Miss Yockey, you have yourself said that I am irresistible, and you may have thought you were joking. But ask anyone who’s met my wife . . . well, she’s gotten better at resisting me, but it’s a difficult feat to accomplish. My late mother said that I could accomplish anything, if I ever put my mind to it, and please don’t tell me my mother lied.

The question of resistance, however, brings me to a conundrum that long contemplation has not resolved in my mind: Are “gay” and “straight” mutually exclusive categories? Would a Venn diagram show them as non-intersecting circles? Is Andrew Sullivan utterly incapable of erotic interest in a woman? Could Camille Paglia ever feel attraction toward a man?

I answer: “No,” “no,” “maybe,” and “it would certainly be nice to think so.” I do not doubt, Miss Yockey, that you and your partner are happy together. But if somehow you were to become so unhappy as to split up, or if by misfortune you were widowed (as it were), I would not automatically rule out the possibility that your next partner could be male. More amazing things have certainly happened.

Teenage dopehead psycho becomes notorious right-wing journalist with beautiful wife and six kids? Impossible.

My dear grandmother used to say that I missed my calling, and should have been a preacher. Well, if you miss one calling, you never know what the next calling will be. And if you ignore that one, and are called again . . . But God keeps calling and calling, like the finance company wanting to have a friendly discussion about my 2004 Kia Optima. And by the time you finally answer the call, maybe you’re so messed up that the only use God has for you is as a perpetually impoverished blogger. (Hey, it’s not His fault that I didn’t answer the first call.)

Well, it’s 5 a.m. now, and Mrs. Other McCain’s alarm clock is set for 5:30 a.m., so we’ll see how irresistible I am when I bring her a fresh hot cup of coffee. But if I’m not entirely irresistible, what about God? Can I resist God, Miss Yockey? Can you?

You did not read this by accident, did you? My original career goal was to be a rock star. I been bloggin’ all night, my hands are wet on the keys . . .

UPDATE 6 a.m. ET: OK, so it turns out I am resistible. But I did bring her the coffee and thought of something: Am I privileging patriarchal heteronormativity, or whatever they call it in Women’s Studies course nowadays?

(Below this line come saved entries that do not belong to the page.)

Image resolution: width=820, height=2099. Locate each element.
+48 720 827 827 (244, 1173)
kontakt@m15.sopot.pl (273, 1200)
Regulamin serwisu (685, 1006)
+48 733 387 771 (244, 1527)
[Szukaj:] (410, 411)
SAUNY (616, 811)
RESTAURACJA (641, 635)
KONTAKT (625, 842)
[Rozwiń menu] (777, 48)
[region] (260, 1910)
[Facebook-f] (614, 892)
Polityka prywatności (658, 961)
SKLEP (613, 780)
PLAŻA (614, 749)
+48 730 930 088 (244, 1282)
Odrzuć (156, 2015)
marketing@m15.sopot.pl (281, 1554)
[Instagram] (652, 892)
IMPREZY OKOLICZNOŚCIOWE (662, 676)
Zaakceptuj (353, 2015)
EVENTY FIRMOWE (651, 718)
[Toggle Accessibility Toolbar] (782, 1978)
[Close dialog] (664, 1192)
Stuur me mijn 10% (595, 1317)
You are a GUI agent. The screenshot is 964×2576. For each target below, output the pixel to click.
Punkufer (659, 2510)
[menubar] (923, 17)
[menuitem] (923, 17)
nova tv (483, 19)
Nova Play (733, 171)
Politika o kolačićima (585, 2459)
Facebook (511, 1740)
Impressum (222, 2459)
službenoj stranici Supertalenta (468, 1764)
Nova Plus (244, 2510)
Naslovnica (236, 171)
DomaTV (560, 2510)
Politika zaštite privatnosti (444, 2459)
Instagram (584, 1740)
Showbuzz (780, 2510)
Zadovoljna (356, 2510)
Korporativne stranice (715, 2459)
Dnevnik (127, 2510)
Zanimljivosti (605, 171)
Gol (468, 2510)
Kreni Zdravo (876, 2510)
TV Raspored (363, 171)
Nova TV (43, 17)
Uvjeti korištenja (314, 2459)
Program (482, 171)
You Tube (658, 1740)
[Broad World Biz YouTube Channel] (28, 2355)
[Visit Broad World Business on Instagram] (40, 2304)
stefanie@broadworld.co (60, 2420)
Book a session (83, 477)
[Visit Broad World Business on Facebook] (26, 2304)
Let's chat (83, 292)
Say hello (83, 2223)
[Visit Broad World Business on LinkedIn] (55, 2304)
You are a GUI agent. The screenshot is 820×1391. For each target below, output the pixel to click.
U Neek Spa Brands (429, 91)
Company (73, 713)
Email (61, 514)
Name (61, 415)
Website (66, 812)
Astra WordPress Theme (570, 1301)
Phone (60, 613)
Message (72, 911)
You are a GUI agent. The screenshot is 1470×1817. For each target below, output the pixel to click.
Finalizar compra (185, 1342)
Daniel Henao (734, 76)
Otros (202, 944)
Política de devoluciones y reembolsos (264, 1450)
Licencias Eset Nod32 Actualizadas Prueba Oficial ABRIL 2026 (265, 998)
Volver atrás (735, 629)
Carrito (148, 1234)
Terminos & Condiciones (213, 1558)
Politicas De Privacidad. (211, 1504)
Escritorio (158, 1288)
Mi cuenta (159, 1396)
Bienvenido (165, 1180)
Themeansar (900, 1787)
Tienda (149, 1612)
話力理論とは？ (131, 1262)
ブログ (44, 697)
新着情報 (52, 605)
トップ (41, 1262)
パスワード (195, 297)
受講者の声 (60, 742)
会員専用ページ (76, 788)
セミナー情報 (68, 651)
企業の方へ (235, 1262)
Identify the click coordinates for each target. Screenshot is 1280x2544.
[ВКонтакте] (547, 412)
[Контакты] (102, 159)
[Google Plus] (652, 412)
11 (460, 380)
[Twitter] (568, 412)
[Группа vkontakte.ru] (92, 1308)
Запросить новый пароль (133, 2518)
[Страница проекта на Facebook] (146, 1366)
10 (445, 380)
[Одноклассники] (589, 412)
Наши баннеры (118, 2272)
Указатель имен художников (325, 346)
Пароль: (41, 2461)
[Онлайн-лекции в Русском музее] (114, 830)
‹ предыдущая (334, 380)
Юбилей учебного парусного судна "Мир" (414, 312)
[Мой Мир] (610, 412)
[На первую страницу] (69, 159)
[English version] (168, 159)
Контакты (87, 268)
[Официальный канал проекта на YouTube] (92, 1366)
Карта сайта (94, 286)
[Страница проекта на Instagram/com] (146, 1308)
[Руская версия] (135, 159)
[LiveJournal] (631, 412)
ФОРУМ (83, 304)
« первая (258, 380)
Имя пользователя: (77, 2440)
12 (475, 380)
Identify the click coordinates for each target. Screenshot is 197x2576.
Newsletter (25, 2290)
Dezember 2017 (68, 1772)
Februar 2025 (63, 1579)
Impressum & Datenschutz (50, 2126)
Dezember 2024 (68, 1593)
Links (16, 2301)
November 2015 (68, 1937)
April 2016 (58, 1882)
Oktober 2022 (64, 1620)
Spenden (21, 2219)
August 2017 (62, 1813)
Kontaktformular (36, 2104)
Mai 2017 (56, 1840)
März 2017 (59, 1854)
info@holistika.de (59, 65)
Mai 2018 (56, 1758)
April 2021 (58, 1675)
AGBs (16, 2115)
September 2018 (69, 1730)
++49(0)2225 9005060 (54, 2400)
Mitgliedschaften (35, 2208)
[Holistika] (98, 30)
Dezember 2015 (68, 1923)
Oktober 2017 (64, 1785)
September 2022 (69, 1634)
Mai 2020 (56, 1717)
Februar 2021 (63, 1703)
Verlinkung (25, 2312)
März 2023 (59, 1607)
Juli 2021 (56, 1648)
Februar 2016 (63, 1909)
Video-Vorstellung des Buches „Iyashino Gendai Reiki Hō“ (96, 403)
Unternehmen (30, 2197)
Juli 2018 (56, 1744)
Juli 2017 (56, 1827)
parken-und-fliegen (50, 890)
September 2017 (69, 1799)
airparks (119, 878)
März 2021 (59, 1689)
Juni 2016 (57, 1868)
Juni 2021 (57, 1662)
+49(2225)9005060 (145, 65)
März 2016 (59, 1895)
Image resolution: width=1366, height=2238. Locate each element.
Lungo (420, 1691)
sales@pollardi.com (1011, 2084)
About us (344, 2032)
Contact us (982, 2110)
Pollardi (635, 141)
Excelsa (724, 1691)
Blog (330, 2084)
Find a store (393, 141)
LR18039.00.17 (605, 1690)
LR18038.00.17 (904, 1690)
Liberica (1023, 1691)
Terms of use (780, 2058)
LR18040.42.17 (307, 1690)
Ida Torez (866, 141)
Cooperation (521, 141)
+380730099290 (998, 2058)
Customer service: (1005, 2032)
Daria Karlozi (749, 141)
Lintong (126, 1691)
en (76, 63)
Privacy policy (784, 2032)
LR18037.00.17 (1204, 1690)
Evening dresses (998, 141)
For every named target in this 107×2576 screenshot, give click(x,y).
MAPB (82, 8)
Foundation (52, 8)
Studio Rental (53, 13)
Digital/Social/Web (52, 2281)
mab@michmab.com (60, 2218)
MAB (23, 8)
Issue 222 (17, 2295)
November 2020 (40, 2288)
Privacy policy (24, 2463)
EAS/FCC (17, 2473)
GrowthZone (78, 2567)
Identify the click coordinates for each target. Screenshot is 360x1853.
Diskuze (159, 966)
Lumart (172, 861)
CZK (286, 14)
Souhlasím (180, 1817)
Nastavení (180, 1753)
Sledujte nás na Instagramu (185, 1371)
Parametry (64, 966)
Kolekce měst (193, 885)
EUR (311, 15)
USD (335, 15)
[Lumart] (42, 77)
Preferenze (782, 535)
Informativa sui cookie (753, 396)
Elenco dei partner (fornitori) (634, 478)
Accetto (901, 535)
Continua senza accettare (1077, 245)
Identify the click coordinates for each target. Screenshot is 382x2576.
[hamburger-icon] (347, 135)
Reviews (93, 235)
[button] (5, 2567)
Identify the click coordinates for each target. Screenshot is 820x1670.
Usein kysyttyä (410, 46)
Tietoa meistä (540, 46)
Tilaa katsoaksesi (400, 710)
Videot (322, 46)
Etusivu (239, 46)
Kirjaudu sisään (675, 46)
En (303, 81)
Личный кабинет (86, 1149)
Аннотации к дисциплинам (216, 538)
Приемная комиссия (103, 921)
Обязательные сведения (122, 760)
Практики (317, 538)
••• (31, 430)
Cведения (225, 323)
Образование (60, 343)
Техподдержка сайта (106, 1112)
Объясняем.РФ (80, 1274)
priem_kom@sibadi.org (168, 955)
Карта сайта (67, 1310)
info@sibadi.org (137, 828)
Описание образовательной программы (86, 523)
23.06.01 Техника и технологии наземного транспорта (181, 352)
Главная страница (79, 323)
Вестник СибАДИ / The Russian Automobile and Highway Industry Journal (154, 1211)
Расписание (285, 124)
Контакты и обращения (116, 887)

Do I appear an arrogant chauvinist, to suppose that if Cynthia Yockey and her partner woke up this morning to find Brad Pitt standing there with two fresh hot cups of coffee, that they’d decide to have a Brad sandwich for breakfast?

Excuse me while I leave you to contemplate that scenario. As an old football junkie, my bet is that Brad would put it in the end zone, even if he didn’t make the two-point conversion.

UPDATE 6:10 a.m.: Just talked to Mrs. Other McCain again. Sly humor: “I don’t know!”

Trying hard to maintain family values while talking about baseball. Which reminds me that today the Braves play the Phillies in spring training. Who’s pitching and who’s catching? No, who’s on first! I don’t know! Third base!

UPDATE 7:15 a.m.: Professor Glenn Reynolds: “It figures this would come from a lesbian.” Ah, so two can play the old double-entendre game, eh? Well, back at ya, Professor!

Nothing says “family values” like ZZ Top . . .

I’m going to have to ask blogospheric neologian William Jacobson what to call it when the Professor sends me traffic via a carom shot off a lesbian blogger. Or perhaps Gunnery Sergeant Hartman will have some suggestions.